Perguntaram-me se sou liberal (corrente político-econômica de natureza capitalista). Respondi que:
Não sou liberal, nem marxista. Sou, no entanto, 100% anti-marxista (afinal sou católico!), embora não seja 100% anti-liberal em termos econômicos. Explico: em termos econômicos, e puramente econômicos, o liberalismo tem coisas interessantes a oferecer, além de uma visão de mundo que pode, com as devidas cautelas, ser colocada em harmonia com a Doutrina Social da Igreja. Foi isso, por exemplo, que o Pinochet tentou fazer com os Chicago boys. Ele salvou a economia do Chile usando o receituário liberal, “temperado” com doses de intervenção estatal que fariam Adam Smith e Mises virarem no túmulo. As minas de cobre, por exemplo, principal produto de exportação do Chile, nunca foram privatizadas.
Um liberal 100% liberal acharia isso o horror dos horrores. Eu não acho. Acho até uma boa idéia, na medida em que isso garante uma maior autonomia econômica para o governo e permite que haja menos impostos engessando a economia.
Note que não considero – longe disso! – o Pinochet um modelo a ser seguido! Em termos econômicos, porém, é fácil perceber que enquanto os nossos governantes militares lançaram o Brasil em uma espiral de estatolatria e inflação, que ainda por cima possibilitou tremendamente a ação dos comunistas infiltrados no aparato estatal, o Chile foi um oásis de prosperidade na América Latina.
Meu ideal de governo para o Brasil seria uma monarquia constitucional, nos modelos do Império (voto censitário, o Imperador exercendo o Poder Moderador, emissão de moeda só com lastro, etc.), com uma economia (uma economia, só uma economia. Não uma imprensa, não um “mercado religioso”, não uma TV…) aberta e organizada em moldes liberais e de livre-concorrência. Nem um welfare state nem um “cada um por si e Deus por todos” liberal. O liberalismo puro é a elevação da ganância a princípio organizativo. A idéia liberal, porém, quando conjuminada a um governo que obedeça o princípio de subsidariedade, incentivando as associações civis livres (dentre as quais os partidos, que não deveriam ser obrigatórios para participação política, e especialmente as associações locais de moradores, consumidores, conselhos profissionais como o CRM, etc.), pode ser uma boa solução.

### [Dados fornecidos]
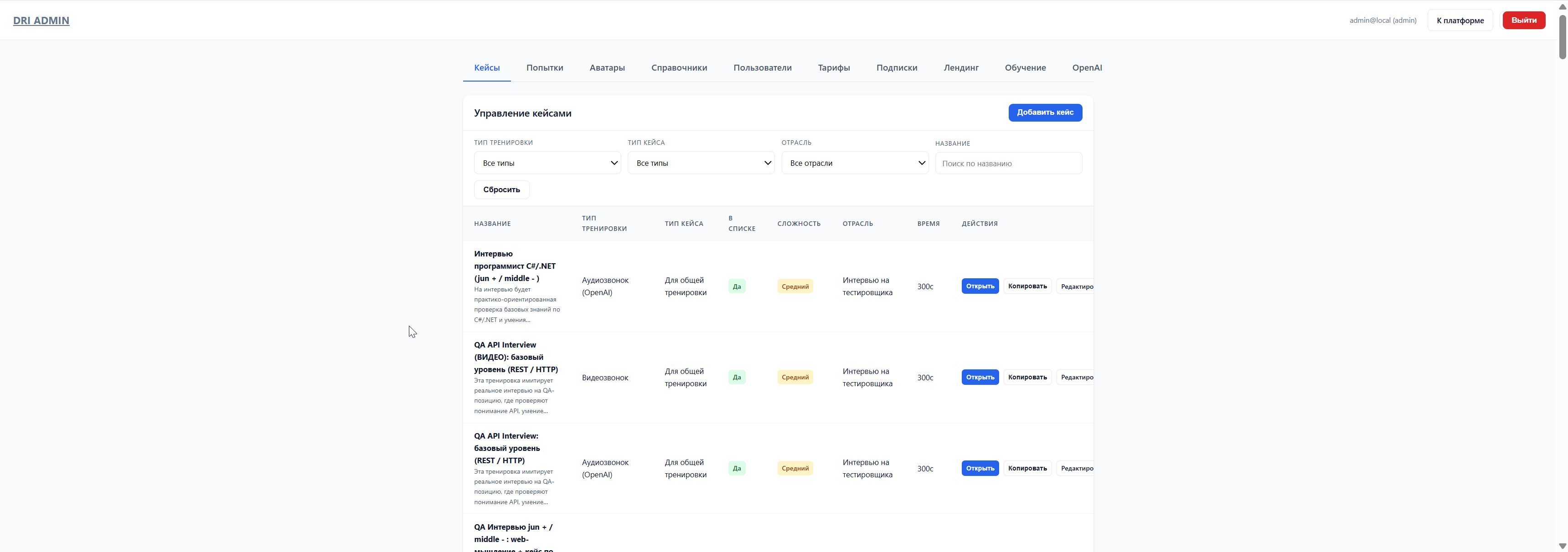
Task: Select the Пользователи tab
Action: pyautogui.click(x=762, y=67)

### [Enunciado 1]
Atualize o trecho do texto sobre liberalismo que começa em "Meu ideal de" e termina em "uma boa solução.", trocando "monarquia constitucional" por "república parlamentarista".
### [Enunciado 2]
Dê continuidade ao texto sobre liberalismo a partir da última frase apresentada.

### [Resposta 1]
Meu ideal de governo para o Brasil seria uma república parlamentarista, nos modelos do Império (voto censitário, o Imperador exercendo o Poder Moderador, emissão de moeda só com lastro, etc.), com uma economia (uma economia, só uma economia. Não uma imprensa, não um “mercado religioso”, não uma TV…) aberta e organizada em moldes liberais e de livre-concorrência. Nem um welfare state nem um “cada um por si e Deus por todos” liberal. O liberalismo puro é a elevação da ganância a princípio organizativo. A idéia liberal, porém, quando conjuminada a um governo que obedeça o princípio de subsidariedade, incentivando as associações civis livres (dentre as quais os partidos, que não deveriam ser obrigatórios para participação política, e especialmente as associações locais de moradores, consumidores, conselhos profissionais como o CRM, etc.), pode ser uma boa solução.

### [Resposta 2]
Algo que, creio, é inquestionável, é o tamanho absurdo do Estado no Brasil. O MEC, por exemplo – aí a questão já fica pessoal!, sou professor! – mete o bedelho em questões que não são absolutamente da alçada do governo, infringindo os direitos dos pais (ao tornar a “educação sexual” compulsória, a frequência a escolas compulsória, o currículo anti-católico compulsório…), impedindo a ação dos educadores particulares (vc sabia que se alguém não paga uma fita de vídeo pornô que alugou pode ir preso, mas se não pagar a escola por dois anos não acontece rigorosamente nada?). A enorme quantidade de funcionários vivendo do Estado no Brasil para não fazer absolutamente nada é espantosa. A dificuldade para qualquer pessoa estabelecer um negócio é igualmente apavorante (e mais apavorante ainda quando vemos que há no Brasil mais gente que trabalha por conta própria, tanto em termos absolutos qto relativos, que nos EUA, e a imensa maioria não consegue legalizar seu negócio). E por aí vai.
Nessa hora a crítica liberal é válida. Se, porém, eu um dia fosse feito ditador plenipotenciário do Brasil – que isso nunca aconteça, pelo bem de minh’alma! – provavelmente os liberais ficariam horrorizados com minhas posições em tudo o que não é estritamente econômico.
Este foi, aliás, o erro dos militares. Eles fizeram o Estado crescer tremendamente, e gastaram toda a sua energia combatendo meia-dúzia de jornalistas e universitários armados com fuzis M-1 enferrujados no meio do mato. Ao mesmo tempo, eles deixaram acontecer uma enorme infiltração comunista em todo o aparato estatal (ao ponto de hoje em dia a maneira mais fácil de ter um livro didático não aprovado pelo MEC é fazer um que não seja marxista e igualitarista), uma revolução cultural (em bom português: deixaram a Leila Diniz quieta e mobilizaram dezenas de milhares de soldados para prender meia-dúzia de comunistas no Araguaia), etc. Se eu fosse o governante – mais uma vez, que isso não aconteça! -, faria exatamente o contrário. Diminuiria tremendamente o poder do Estado, a ingerência do Estado na vida das pessoas, e procuraria reverter a revolução cultural. Melhor seria não a ter deixado acontecer, mas agora é tarde. Não adianta chorar sobre o leite derramado.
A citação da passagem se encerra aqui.